Tuesday, January 29, 2008

"A greater sense of community and more civic involvement" are two prominent reasons.

It would appear that the Louisville Independent Business Alliance’s “Why Buy Local?” forum Sunday was a success. The senior editor was too ill to attend, but here’s the link to Courier-Journal coverage, with a selected excerpt.

'Buy local' wins backers; Louisville alliance launches campaign, by Laura Ungar.

Speaker Stacy Mitchell of Portland, Maine, senior researcher at the Institute for Self Reliance and author of "Big Box Swindle: The True Cost of Mega-Retailers and the Fight for America's Independent Businesses," put the issue into a national context.

She said America has lost 400,000 independent retailers in the past 10 years. In the grocery sector, for example, the top five companies received $1 of every $4 Americans spent on groceries in 1998, compared with $1 of every $2 today. Wal-Mart stores alone, Mitchell said, capture $1 of every $10 Americans spend on goods.

"Every category is dominated by a couple of chains," she said. "We've gone too far in one direction. We need to think about rebuilding our communities and rebuilding local businesses."

Earlier in the article, Ear X-Tacy’s John Timmons makes an absolutely essential observation about the task for small businesses:

"I can't compete on price. I can't even try to do that anymore," he said. Instead, he said, he fights back with service, expertise and selection.

Yes. Yes. And, yes.

Meanwhile, at-large councilman John Gonder takes a circuitous route to the same general vicinity in his most recent blog posting, We Should Be So Lucky.

We can't shop our way out of a jam. We won't move civilization closer to perfection by leaving our problems to the ingenuity of future generations to solve, as many are trying to do now with property taxes, climate change and the growing subservience of individuals to corporate interests.

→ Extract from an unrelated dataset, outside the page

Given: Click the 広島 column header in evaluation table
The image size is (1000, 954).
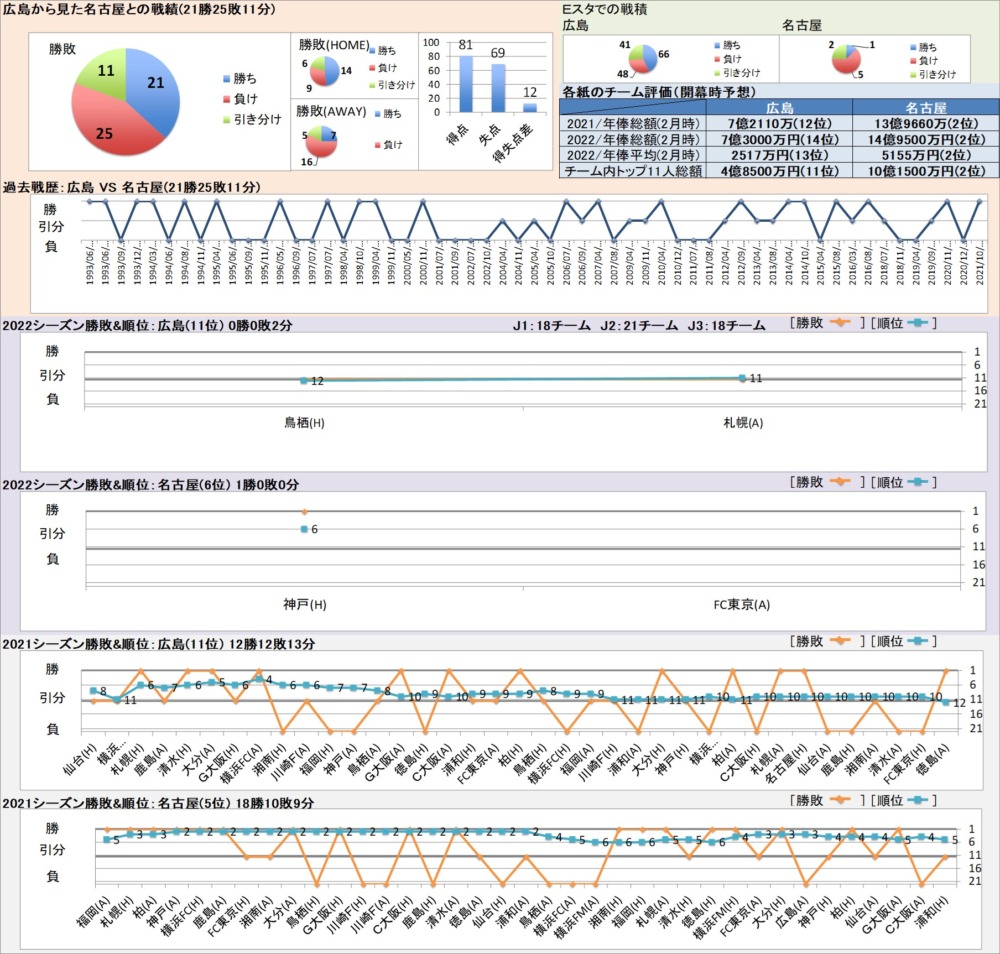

Literacy and thoughtfulness in an elected official? Unfortunately, John may come to regret attribution here in Anonymous Rights Land.

By the way, a belated happy birthday to John’s mom!

1 comment:

antzman said...

Reading the comments on the Courier article is pretty darn funny. A MTHiker keeps coming back with great lines about how great the chain stores are, including my favorite " "Buy Local" is just more hippie nonsense "green-speak", like Think Globally But Vote Locally" or "Imagine Peace". Timmons probably fired up a couple of bongs to get the meeting started."

I have not figured out exactly what chain he works for, but I imagine him sitting at home in a wife beater T-shirt plugging away at his keyboard, while waiting for the next episode of COPS to come on.